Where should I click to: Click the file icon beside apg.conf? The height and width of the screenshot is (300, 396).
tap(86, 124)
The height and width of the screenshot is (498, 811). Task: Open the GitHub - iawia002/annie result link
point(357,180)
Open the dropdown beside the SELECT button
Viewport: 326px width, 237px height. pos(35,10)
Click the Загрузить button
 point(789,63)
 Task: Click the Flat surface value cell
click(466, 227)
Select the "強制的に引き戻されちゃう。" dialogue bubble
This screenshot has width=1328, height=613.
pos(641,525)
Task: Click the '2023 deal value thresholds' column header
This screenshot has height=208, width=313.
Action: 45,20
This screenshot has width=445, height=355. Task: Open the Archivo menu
==
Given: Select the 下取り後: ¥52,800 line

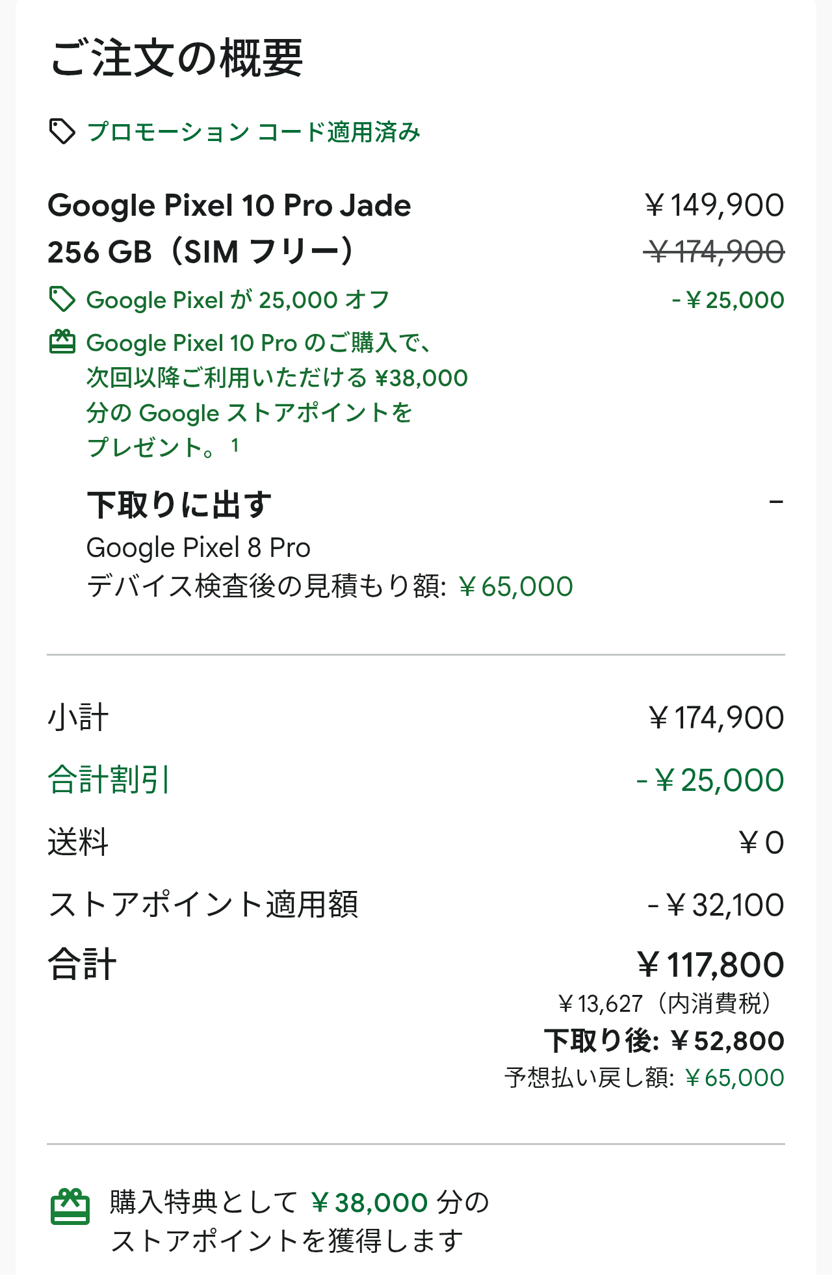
---
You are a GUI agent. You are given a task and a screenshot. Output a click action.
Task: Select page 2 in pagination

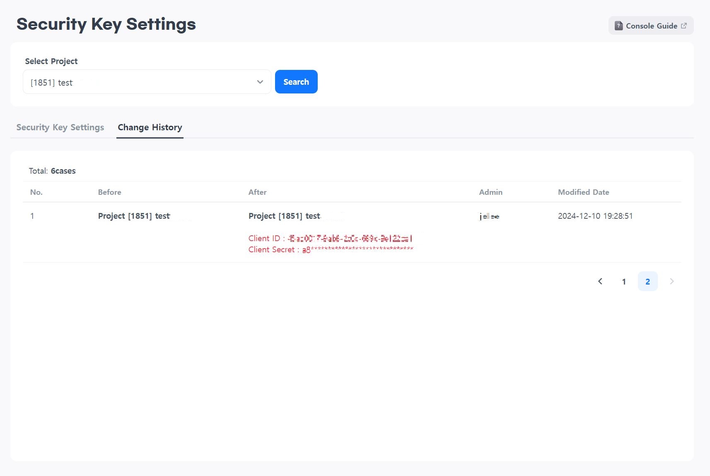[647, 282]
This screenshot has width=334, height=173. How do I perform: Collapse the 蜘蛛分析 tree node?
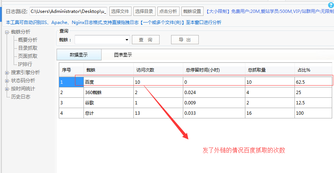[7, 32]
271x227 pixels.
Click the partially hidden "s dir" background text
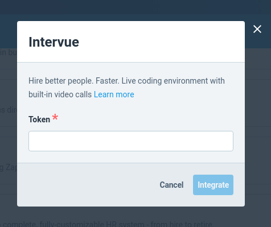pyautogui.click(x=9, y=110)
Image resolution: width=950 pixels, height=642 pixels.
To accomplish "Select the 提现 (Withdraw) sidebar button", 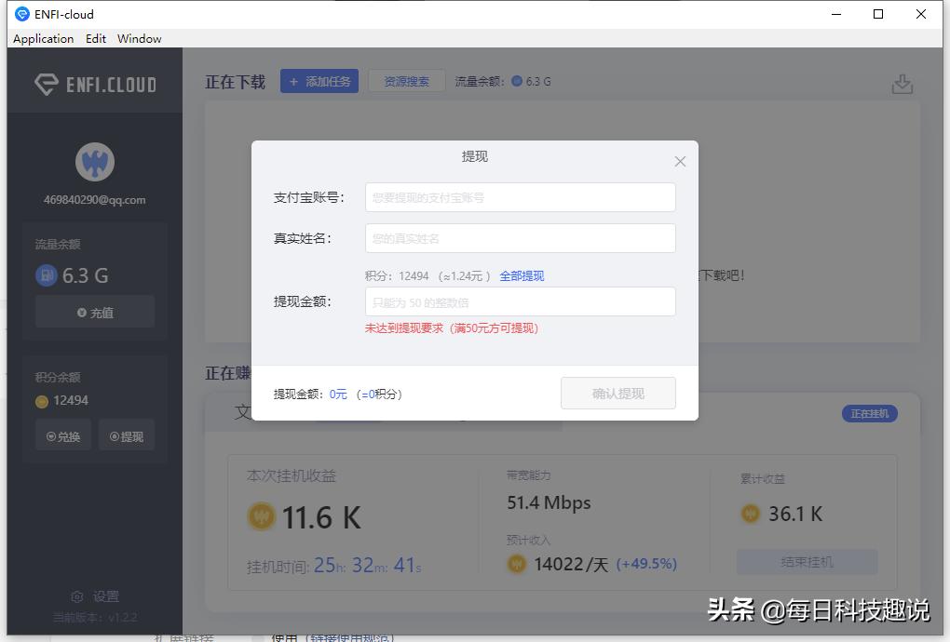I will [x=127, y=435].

*What this task involves*:
Within the listing above, the range opens at the line with "Where should I" and closes at the line with "This screenshot has width=445, height=355.". Reproduce exactly the lines of that range, including both ends.

*Task answer*:
Where should I click to: Click the file icon beside apg.conf? The height and width of the screenshot is (300, 396).
tap(86, 124)
The height and width of the screenshot is (498, 811). Task: Open the GitHub - iawia002/annie result link
point(357,180)
Open the dropdown beside the SELECT button
Viewport: 326px width, 237px height. pos(35,10)
Click the Загрузить button
 point(789,63)
 Task: Click the Flat surface value cell
click(466, 227)
Select the "強制的に引き戻されちゃう。" dialogue bubble
This screenshot has width=1328, height=613.
pos(641,525)
Task: Click the '2023 deal value thresholds' column header
This screenshot has height=208, width=313.
Action: 45,20
This screenshot has width=445, height=355. Task: Open the Archivo menu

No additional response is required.